The North Caspian Operating Company (NCOC), the international consortium heading up the project, has struggled mightily with Kashagan. It was originally supposed to be operational in 2005 and only cost $10 billion, but technical challenges delayed the project for the better part of a decade. Kashagan briefly came online in the fall of 2013, but was quickly shut down because of corrosion in its pipelines, and it has been idled since then.

The problem is the harsh and corrosive nature of hydrogen sulfide gas, or H2S. Two 55-mile pipelines have to be totally replaced because sulfide gas has corroded them. After NCOC decided the pipelines would need to be replaced in their entirety, they announced that the project would be delayed until at least 2016.

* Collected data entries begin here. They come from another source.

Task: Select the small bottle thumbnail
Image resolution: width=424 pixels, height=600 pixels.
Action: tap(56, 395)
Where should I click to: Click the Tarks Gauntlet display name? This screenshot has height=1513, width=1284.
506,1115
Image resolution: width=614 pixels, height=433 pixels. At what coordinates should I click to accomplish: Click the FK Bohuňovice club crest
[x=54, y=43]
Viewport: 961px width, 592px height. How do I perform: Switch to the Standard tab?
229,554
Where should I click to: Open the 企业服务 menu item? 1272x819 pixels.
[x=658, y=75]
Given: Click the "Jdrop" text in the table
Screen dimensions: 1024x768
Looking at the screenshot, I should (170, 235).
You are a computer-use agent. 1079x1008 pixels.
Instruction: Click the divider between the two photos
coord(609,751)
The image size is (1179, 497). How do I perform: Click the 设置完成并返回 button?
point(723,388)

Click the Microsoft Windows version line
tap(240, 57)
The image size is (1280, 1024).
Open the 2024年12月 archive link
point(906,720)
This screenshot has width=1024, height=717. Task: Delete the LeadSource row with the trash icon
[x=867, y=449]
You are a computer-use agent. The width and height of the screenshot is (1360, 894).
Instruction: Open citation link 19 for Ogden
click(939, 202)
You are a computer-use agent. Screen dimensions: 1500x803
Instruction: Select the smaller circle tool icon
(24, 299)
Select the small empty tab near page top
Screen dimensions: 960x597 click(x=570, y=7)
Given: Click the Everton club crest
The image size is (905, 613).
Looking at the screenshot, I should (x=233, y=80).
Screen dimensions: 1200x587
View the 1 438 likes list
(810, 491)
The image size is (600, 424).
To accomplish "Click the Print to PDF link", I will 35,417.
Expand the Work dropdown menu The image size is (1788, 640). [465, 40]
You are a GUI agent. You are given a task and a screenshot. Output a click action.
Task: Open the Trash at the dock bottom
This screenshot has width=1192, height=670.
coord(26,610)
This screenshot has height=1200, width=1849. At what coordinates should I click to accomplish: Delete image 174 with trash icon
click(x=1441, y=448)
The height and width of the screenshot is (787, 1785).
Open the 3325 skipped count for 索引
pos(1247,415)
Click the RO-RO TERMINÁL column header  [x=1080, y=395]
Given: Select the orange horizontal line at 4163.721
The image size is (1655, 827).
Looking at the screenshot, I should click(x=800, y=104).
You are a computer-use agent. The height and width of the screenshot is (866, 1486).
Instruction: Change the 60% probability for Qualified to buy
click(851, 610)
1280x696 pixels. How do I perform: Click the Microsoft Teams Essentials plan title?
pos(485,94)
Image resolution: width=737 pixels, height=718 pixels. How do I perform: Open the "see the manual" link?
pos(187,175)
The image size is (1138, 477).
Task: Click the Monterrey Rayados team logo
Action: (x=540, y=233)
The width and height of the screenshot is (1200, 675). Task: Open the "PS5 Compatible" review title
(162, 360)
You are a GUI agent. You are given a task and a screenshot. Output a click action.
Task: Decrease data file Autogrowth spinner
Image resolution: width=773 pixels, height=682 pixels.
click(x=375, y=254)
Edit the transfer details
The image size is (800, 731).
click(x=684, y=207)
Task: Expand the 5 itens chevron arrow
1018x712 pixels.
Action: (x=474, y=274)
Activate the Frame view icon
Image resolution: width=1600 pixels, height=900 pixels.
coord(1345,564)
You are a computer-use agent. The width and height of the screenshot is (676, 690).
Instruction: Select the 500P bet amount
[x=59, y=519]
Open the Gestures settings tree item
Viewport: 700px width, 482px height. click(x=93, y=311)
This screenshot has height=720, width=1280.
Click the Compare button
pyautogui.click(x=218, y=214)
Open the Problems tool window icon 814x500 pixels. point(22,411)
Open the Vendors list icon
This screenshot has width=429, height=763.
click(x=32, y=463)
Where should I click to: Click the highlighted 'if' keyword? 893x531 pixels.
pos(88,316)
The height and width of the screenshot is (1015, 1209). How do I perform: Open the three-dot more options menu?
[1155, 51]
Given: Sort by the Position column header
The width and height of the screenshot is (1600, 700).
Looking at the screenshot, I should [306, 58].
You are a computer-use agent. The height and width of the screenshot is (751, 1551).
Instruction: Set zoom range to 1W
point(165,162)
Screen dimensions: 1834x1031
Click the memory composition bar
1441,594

But the Financial Times reported on October 9 2014 that the consortium – led by Royal Dutch Shell, ExxonMobil, Total, Eni, and CNPC – has decided to use a more corrosive-resistant metal for the pipelines. That should help it avoid future problems with H2S, but it also carries a heavy price tag. The replacement could cost at least $3.6 billion, perhaps more. “You can safely bet it’s going to be more than [$3.6bn],” a source told the FT. And now, production may not begin until 2017 at the earliest.

Kashagan continues to be a severe headache for all the companies involved. But it couldn’t come at a worse time, with oil prices falling below $90 per barrel. And that underscores the dangerous territory that oil majors are operating in.

Once Kashagan comes online, it will provide a benchmark for where the oil industry is going. As Josh Young writes for Seeking Alpha, Kashagan represents a dramatic rise in the marginal cost of production for a barrel of oil. The exact costs per barrel are unknown – especially since no oil has begun flowing yet – but we do know that the project will produce some of the most expensive oil in the world.

And that is the problem for oil majors trying to replace aging and mature fields where production is declining. Old fields with lower marginal costs are being replaced with new expensive oil – whether it is from shale, offshore, or in the Arctic. When averaged across the industry, it becomes clear that the cost to produce a barrel of oil is rising and will probably continue to rise.

Related: Could Iran Be Trading Oil With Russia For Nuclear Support?

Over the past five years, the top three international oil companies spent a combined half-trillion dollars to develop new fields, but for many of the top companies, production has either stagnated or is slightly declining.

That does not bode well for shareholders over the long-term, particularly if oil prices do not rebound.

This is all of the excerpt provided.